1.2
Rigel si stava rivestendo, seduto sul bordo del letto, la maglietta tra le mani e lo sguardo perso come a cercar di riuscire a vedere qualcosa oltre la finestra dalle tende verdi tirate.
La camera in penombra lasciava intravedere il corpo di Alhena coperta fino alla vita dal lenzuolo, i lunghi capelli biondi incorniciavano la sua figura come una cascata di luce dorata. Il viso ovale, le labbra carnose, gli occhi nocciola, le forme sinuose. Era davvero una bella donna, Rigel stava bene durante il tempo passato con lei, quando facevano l'amore a volte, gli pareva di provare qualcosa in più di un semplice affetto, ma una volta terminato, quando quell'illusione svaniva, i suoi demoni tornavano a parlare nella sua testa. Gli sussurravano che era tutto sbagliato, che sarebbe dovuto scappare, che non era la cosa giusta da fare.
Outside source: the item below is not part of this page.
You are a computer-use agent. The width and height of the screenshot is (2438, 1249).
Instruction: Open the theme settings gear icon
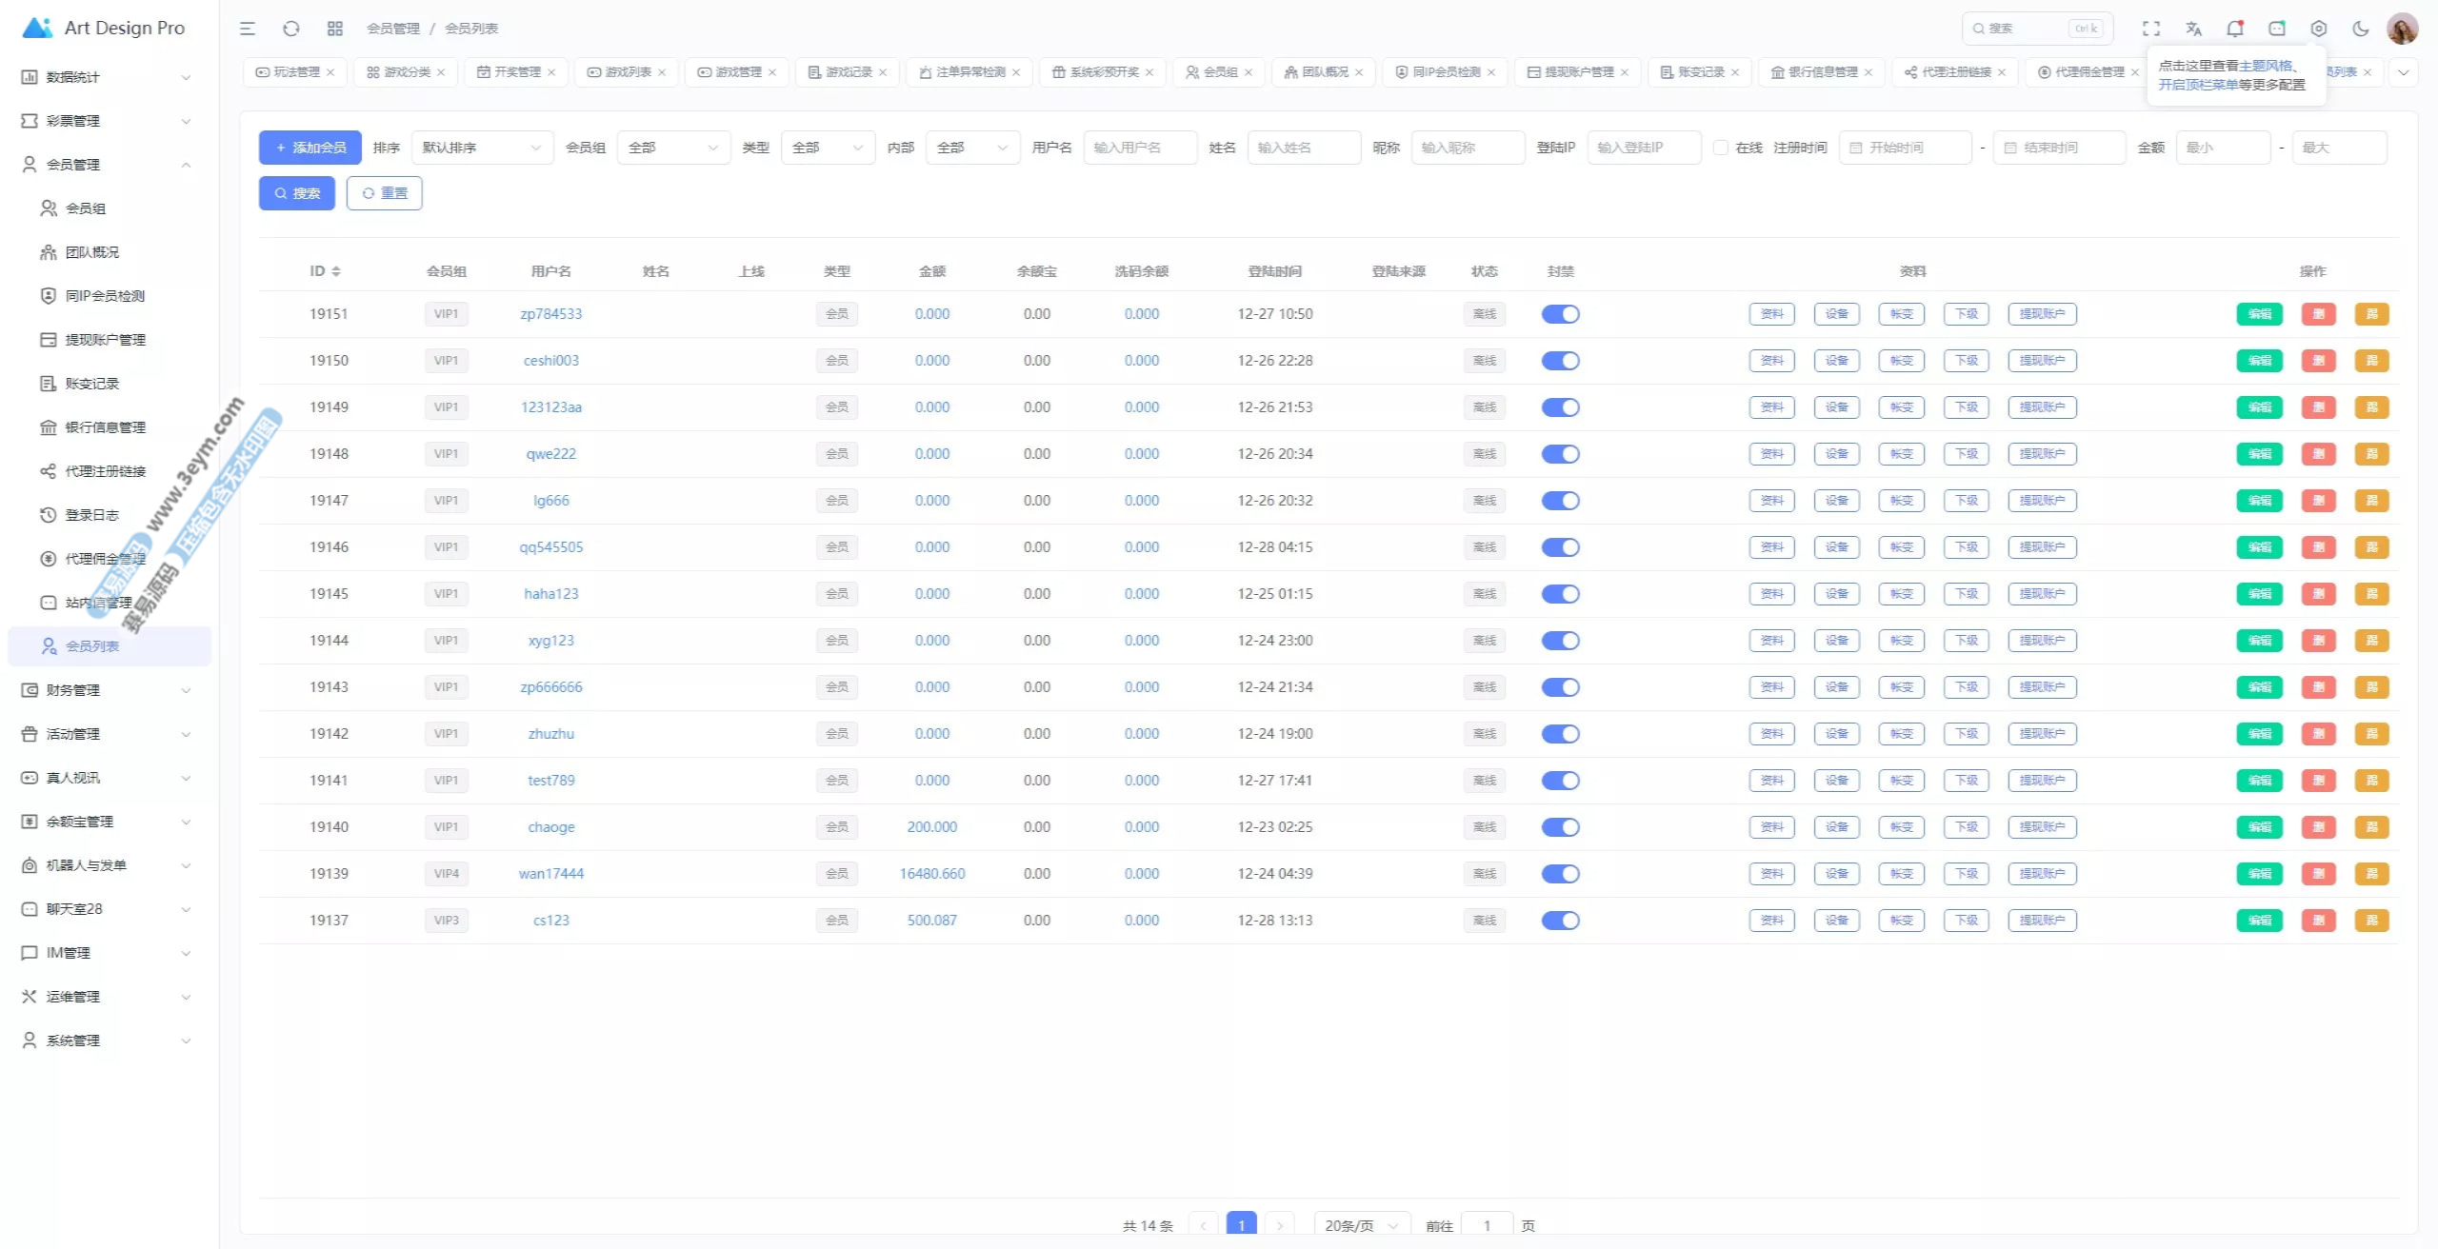tap(2319, 29)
Scappare da chi, da cosa? Rigel dopo aver finalmente trovato la pace a casa di Maia, si era illuso che fosse tutto finito, che quelle voci finalmente lo avrebbero lasciato in pace. Tuttavia, se adesso non lo tormentavano più nella ricerca di un luogo da considerare casa, avevano cominciato a roderlo dentro, ripetendogli di trovarla, cercarla, che soltanto lei sarebbe stata quella giusta.
Trovare chi? Non ne aveva la minima idea.
A volte nei suoi sogni gli sembrava di averla accanto, sentiva la sua voce, percepiva il suo dolce profumo, la cercava, la rincorreva. Una fitta nebbia però avvolgeva tutto, impedendogli di vedere, di riuscire a scorgere anche un solo piccolo particolare di lei che gli sfuggiva, era sempre più distante, finché non si ritrovava da solo, al buio e si risvegliava, madido di sudore a urlare un nome che subito dopo gli scivolava via dalla mente e per quanto si sforzasse, non riusciva più a ricordarlo.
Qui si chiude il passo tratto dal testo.